**** Excerpt to read
# what if I didn't claim rrsp contribution last year



## fryman (May 28, 2009)

Is there any way to claim an rrsp contribution made in the first 60 days of 2009 that were not claimed on the 2008 return?


----------



## MoneyGal (Apr 24, 2009)

Yep. When you file your tax return and complete the schedule for RRSP contributions, you will be asked to indicate when the contribution was made: in the first 60 days of 2010, in 2009, or prior to 2009. You can choose any one of those options and get full credit for your contribution.


----------



## fryman (May 28, 2009)

*spoke to CRA rep*

I was told by CRA I would need to amend the previous return( the one that I should have made the RRSP claim in,2008) by submitting a T1 adjustment request and schedule 7 of that year (T!-2008) with receipts of the contribution.


----------



## jacobv (Apr 7, 2010)

A good question.
********
**** Data shown
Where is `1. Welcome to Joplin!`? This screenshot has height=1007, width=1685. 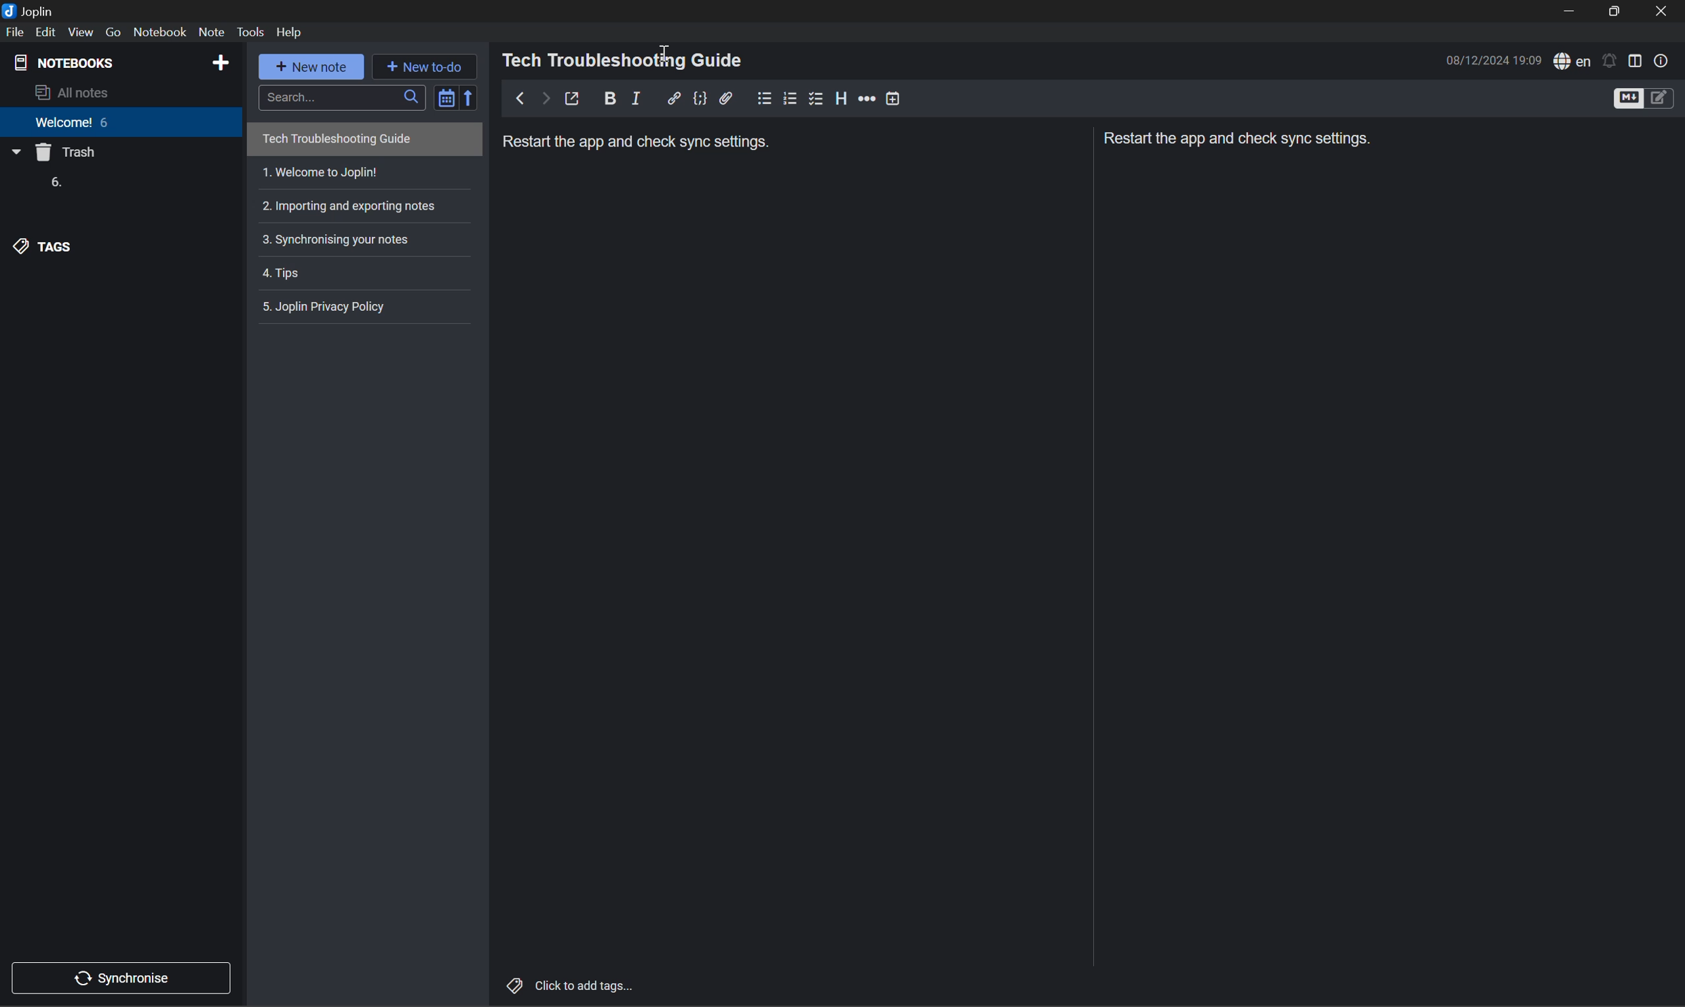 1. Welcome to Joplin! is located at coordinates (320, 172).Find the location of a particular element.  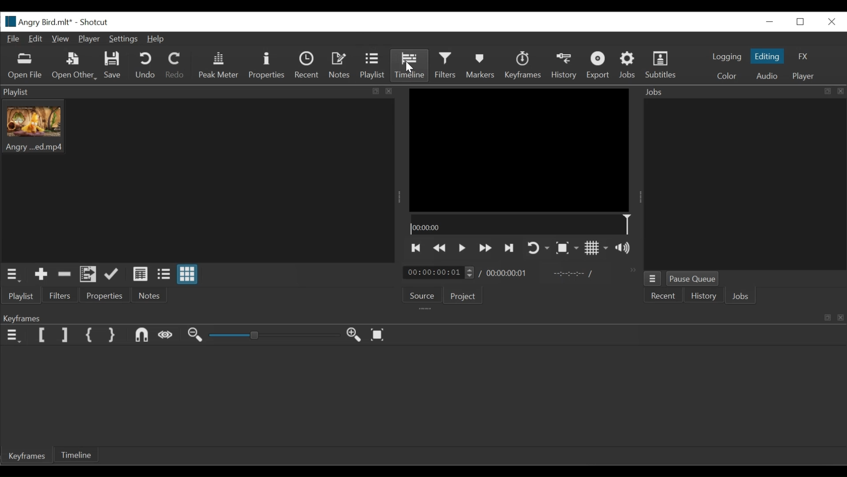

Timeline is located at coordinates (77, 454).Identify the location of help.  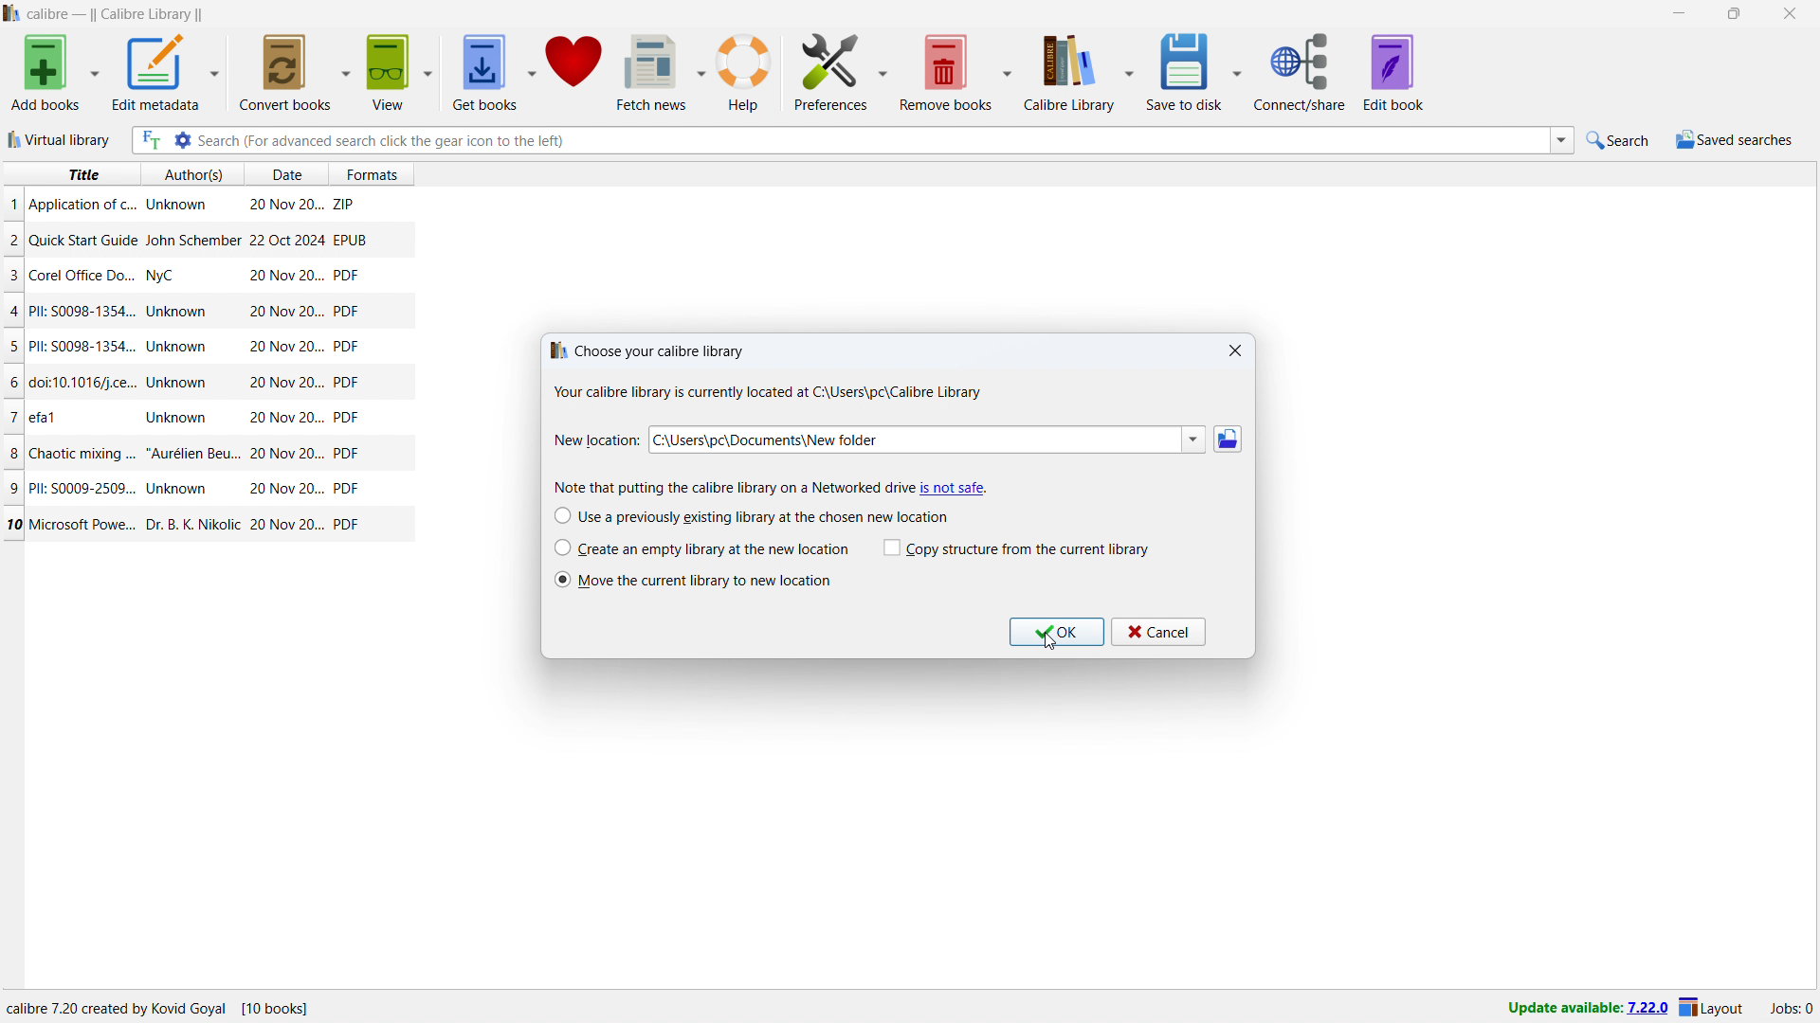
********
- **Given request 1**
Which usernames post in the RRSP contribution thread above the data? List each one once.
- **Given request 2**
Print the RRSP contribution thread from "I was told by" up to and including "of the contribution.".
- **Given request 3**
Give what follows the last sentence of the RRSP contribution thread, continuing it from the point where it stops.

- **Expected answer 1**
fryman
MoneyGal
jacobv

- **Expected answer 2**
I was told by CRA I would need to amend the previous return( the one that I should have made the RRSP claim in,2008) by submitting a T1 adjustment request and schedule 7 of that year (T!-2008) with receipts of the contribution.

- **Expected answer 3**
CRA has recently (within the last 10 years), become more sticky about this.
CRAs preference is that you file a t1 adjustment, as there were issues previously with individuals double claiming RRSP contributions.
The best way to do it is to do a t1 adjustment.
There are two ways to approach this. CRA has representation set up on their website, so if you have an epass set up you can do the adjustment online.
Alternatively, if you had a preparer do the return, and they had you sign a 
t1013, they should be able to make the changes online for you so long as they have sufficient authorization.
Hope this helps.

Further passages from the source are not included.